PROMPT -
Output a verbatim copy of the data, cut off after the line that contains "This screenshot has height=360, width=1568.".

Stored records
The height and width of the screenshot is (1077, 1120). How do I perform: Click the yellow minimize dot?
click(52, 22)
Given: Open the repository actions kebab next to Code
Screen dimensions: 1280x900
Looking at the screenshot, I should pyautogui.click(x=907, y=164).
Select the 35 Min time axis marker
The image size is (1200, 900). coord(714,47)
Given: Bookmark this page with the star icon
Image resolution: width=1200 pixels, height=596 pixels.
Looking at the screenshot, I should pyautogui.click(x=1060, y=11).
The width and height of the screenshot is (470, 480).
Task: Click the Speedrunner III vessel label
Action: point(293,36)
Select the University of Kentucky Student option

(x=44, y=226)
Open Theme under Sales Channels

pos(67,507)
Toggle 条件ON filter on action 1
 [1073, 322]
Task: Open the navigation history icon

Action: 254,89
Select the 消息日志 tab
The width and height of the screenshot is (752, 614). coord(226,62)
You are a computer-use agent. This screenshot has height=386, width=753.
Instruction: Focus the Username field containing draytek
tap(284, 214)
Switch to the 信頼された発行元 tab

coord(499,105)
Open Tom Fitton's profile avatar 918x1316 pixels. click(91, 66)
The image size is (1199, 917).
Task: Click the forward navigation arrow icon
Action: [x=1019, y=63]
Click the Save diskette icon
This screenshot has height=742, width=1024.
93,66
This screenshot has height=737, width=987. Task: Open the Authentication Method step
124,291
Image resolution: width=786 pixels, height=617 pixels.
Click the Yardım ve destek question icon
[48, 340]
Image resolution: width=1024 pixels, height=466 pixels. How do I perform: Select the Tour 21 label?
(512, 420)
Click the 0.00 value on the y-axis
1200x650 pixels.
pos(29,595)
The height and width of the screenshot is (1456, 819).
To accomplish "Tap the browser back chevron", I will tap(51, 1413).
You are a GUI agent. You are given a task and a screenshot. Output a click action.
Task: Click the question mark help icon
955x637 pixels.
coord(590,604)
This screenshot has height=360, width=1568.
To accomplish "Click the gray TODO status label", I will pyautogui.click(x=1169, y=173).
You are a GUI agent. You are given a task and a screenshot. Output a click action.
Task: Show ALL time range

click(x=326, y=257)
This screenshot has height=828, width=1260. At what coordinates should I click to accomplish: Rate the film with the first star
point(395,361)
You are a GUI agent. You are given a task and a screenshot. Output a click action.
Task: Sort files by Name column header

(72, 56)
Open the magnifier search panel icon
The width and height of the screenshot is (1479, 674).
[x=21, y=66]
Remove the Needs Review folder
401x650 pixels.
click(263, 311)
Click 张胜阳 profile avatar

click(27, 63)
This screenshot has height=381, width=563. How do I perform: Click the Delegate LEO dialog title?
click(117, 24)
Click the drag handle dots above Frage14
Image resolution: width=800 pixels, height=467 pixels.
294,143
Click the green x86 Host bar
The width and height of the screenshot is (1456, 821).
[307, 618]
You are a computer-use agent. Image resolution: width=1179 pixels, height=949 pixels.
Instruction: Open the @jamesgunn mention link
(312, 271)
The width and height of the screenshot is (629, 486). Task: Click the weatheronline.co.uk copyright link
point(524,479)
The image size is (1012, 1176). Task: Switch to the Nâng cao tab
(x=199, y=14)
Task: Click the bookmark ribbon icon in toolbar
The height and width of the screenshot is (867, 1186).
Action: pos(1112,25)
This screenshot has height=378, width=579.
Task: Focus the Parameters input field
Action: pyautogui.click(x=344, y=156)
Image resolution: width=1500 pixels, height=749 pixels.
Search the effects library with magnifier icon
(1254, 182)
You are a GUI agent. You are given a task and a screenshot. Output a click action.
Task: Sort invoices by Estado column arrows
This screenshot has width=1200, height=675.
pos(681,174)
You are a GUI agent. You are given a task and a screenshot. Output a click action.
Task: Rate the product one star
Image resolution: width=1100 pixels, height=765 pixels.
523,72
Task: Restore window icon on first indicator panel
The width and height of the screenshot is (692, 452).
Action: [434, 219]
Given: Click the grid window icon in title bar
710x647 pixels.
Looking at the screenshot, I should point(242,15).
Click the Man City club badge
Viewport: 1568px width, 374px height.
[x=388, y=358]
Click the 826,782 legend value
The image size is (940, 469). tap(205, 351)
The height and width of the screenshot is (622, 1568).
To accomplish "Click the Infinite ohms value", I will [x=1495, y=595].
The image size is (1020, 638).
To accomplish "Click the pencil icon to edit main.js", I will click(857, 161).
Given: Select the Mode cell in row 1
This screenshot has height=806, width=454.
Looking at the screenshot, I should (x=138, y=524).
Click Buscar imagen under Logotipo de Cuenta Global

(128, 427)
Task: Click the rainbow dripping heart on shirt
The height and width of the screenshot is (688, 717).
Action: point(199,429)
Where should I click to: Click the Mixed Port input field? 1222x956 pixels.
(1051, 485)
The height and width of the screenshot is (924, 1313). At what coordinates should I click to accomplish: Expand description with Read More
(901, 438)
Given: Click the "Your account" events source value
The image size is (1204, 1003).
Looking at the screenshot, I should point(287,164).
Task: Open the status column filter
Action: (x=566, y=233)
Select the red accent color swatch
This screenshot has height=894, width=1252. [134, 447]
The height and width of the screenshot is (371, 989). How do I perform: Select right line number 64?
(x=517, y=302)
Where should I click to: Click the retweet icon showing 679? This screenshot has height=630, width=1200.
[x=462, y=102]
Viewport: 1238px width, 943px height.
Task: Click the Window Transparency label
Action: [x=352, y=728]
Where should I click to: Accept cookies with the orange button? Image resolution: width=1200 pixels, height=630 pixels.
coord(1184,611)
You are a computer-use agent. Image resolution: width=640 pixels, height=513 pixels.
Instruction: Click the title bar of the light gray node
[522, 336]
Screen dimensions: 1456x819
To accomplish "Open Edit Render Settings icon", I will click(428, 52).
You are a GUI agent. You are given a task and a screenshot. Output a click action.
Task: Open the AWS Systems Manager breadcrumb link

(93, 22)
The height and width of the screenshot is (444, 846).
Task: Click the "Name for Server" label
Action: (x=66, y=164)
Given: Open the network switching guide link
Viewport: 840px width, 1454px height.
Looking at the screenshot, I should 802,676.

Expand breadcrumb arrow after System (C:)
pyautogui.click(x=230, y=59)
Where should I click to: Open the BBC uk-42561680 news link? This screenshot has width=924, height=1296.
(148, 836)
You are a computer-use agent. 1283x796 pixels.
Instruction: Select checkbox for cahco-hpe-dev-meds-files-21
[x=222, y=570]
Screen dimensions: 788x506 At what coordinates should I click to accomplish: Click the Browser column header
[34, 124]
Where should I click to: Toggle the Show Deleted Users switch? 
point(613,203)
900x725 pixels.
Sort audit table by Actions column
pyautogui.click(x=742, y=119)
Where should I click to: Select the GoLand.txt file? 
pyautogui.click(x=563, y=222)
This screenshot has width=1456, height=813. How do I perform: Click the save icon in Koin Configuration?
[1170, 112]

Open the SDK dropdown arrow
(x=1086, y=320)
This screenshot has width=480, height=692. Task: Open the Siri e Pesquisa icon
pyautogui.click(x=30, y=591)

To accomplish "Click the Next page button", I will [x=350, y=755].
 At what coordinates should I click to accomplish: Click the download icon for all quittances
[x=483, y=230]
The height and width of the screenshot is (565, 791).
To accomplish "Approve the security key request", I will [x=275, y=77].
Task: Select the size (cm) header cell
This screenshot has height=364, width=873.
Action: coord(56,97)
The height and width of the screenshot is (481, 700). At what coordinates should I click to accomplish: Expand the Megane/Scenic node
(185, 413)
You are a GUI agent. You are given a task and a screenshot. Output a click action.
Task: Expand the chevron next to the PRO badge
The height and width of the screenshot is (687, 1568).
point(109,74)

OUTPUT FOR THIS TASK -
The height and width of the screenshot is (1077, 1120). How do I perform: Click the yellow minimize dot?
click(52, 22)
Given: Open the repository actions kebab next to Code
Screen dimensions: 1280x900
Looking at the screenshot, I should pyautogui.click(x=907, y=164).
Select the 35 Min time axis marker
The image size is (1200, 900). coord(714,47)
Given: Bookmark this page with the star icon
Image resolution: width=1200 pixels, height=596 pixels.
Looking at the screenshot, I should pyautogui.click(x=1060, y=11).
The width and height of the screenshot is (470, 480).
Task: Click the Speedrunner III vessel label
Action: point(293,36)
Select the University of Kentucky Student option

(x=44, y=226)
Open Theme under Sales Channels

pos(67,507)
Toggle 条件ON filter on action 1
 [1073, 322]
Task: Open the navigation history icon

Action: 254,89
Select the 消息日志 tab
The width and height of the screenshot is (752, 614). coord(226,62)
You are a computer-use agent. This screenshot has height=386, width=753.
Instruction: Focus the Username field containing draytek
tap(284, 214)
Switch to the 信頼された発行元 tab

coord(499,105)
Open Tom Fitton's profile avatar 918x1316 pixels. click(91, 66)
The image size is (1199, 917).
Task: Click the forward navigation arrow icon
Action: [x=1019, y=63]
Click the Save diskette icon
This screenshot has height=742, width=1024.
93,66
This screenshot has height=737, width=987. Task: Open the Authentication Method step
124,291
Image resolution: width=786 pixels, height=617 pixels.
Click the Yardım ve destek question icon
[48, 340]
Image resolution: width=1024 pixels, height=466 pixels. How do I perform: Select the Tour 21 label?
(512, 420)
Click the 0.00 value on the y-axis
1200x650 pixels.
pos(29,595)
The height and width of the screenshot is (1456, 819).
To accomplish "Tap the browser back chevron", I will tap(51, 1413).
You are a GUI agent. You are given a task and a screenshot. Output a click action.
Task: Click the question mark help icon
955x637 pixels.
coord(590,604)
This screenshot has height=360, width=1568.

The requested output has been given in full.